• _What you have to do_: Write out each line of the entries below that holds the word "Collapse".

• _Materials provided_:
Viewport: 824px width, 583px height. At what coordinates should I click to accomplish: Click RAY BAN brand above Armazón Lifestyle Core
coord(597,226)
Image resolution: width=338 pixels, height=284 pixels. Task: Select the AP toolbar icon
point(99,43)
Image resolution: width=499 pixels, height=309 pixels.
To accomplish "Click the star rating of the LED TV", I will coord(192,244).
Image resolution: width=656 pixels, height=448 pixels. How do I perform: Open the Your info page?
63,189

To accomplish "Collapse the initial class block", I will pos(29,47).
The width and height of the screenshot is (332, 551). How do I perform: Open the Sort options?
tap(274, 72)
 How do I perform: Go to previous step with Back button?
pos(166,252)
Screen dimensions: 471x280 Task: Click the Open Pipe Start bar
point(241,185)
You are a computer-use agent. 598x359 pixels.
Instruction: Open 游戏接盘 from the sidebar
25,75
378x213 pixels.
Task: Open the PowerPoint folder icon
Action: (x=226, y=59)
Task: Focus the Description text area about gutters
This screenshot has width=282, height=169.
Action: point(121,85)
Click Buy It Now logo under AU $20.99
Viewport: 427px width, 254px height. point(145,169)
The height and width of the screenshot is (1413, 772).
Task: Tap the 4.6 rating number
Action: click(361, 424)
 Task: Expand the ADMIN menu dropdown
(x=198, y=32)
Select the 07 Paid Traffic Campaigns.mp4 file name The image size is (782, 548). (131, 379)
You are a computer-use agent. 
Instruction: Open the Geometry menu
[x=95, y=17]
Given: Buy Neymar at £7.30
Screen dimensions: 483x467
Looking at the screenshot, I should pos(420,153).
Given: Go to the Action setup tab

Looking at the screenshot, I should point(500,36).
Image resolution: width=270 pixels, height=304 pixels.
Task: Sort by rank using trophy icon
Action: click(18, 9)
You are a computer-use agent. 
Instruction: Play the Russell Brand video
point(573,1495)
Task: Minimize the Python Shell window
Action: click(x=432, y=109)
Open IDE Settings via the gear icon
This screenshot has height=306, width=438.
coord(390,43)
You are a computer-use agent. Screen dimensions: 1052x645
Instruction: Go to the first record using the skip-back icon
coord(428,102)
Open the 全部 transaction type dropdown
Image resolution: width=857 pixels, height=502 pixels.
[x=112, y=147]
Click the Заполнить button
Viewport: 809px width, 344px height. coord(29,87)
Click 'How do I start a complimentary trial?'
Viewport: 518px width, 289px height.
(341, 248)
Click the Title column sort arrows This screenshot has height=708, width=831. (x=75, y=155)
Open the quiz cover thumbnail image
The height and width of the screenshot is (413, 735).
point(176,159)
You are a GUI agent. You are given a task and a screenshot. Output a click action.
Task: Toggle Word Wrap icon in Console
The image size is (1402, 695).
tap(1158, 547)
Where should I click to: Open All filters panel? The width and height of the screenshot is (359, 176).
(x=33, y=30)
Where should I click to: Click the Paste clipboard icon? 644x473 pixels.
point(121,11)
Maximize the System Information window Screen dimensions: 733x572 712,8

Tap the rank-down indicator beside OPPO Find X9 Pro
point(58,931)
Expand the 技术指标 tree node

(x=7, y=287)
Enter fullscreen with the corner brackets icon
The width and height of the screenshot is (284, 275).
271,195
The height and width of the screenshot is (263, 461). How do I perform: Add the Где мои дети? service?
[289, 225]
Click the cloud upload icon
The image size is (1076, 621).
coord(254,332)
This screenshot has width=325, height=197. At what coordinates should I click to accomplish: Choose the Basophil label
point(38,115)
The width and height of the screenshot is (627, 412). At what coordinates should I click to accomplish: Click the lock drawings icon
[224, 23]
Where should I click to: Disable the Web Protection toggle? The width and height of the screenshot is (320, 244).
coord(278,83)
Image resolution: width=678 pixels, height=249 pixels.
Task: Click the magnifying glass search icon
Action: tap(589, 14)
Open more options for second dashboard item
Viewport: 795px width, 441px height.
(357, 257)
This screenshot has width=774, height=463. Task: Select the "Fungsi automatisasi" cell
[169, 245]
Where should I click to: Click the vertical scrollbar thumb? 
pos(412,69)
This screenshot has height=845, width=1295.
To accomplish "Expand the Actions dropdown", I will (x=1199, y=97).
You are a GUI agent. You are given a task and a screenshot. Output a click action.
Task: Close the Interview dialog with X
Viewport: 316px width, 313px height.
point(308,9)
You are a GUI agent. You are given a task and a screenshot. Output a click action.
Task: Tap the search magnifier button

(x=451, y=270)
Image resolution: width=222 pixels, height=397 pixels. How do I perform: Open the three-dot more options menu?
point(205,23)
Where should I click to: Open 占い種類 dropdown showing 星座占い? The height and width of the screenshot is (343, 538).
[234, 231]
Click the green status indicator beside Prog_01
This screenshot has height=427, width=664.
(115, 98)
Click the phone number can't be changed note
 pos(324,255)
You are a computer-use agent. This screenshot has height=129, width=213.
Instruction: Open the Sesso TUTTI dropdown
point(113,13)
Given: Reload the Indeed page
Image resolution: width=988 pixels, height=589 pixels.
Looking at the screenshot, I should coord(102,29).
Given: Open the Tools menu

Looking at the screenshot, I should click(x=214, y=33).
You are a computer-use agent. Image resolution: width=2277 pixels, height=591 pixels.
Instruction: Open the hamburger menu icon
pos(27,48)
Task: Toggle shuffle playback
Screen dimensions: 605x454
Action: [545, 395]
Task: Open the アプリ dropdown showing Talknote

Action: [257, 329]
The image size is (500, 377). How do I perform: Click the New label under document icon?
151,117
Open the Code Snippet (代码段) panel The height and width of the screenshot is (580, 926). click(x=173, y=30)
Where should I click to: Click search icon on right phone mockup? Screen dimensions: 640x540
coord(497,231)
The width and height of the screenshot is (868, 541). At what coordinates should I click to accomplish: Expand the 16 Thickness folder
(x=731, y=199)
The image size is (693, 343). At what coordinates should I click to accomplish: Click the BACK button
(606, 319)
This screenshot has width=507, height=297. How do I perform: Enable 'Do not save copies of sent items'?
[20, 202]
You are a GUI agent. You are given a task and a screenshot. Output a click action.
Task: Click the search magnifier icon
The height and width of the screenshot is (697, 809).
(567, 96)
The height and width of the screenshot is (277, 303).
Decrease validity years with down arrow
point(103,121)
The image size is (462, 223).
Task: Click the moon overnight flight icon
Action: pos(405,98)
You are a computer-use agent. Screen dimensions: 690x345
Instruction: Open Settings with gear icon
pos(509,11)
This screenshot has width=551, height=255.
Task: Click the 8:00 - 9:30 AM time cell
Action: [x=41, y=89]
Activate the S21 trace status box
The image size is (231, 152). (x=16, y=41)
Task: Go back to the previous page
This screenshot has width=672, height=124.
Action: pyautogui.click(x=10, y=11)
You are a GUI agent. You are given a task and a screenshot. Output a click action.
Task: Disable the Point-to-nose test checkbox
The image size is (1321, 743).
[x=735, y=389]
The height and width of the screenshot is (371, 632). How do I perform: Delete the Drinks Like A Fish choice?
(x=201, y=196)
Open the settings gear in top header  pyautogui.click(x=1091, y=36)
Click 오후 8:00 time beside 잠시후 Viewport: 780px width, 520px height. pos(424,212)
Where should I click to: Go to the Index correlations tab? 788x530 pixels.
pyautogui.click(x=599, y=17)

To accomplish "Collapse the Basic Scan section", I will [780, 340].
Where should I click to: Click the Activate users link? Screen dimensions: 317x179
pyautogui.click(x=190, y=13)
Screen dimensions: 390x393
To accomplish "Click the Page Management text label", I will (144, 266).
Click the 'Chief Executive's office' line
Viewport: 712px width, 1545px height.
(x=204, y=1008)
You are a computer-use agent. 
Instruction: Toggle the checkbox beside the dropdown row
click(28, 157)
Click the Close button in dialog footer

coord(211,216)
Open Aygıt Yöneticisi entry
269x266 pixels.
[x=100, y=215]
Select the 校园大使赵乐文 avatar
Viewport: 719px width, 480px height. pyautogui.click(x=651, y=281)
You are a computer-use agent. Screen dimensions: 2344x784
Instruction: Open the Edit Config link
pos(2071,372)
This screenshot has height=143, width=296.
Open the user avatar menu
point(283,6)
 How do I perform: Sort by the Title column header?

• _Exercise answer_:
To accomplish "Collapse the initial class block", I will pos(29,47).
To accomplish "Collapse the Basic Scan section", I will [780, 340].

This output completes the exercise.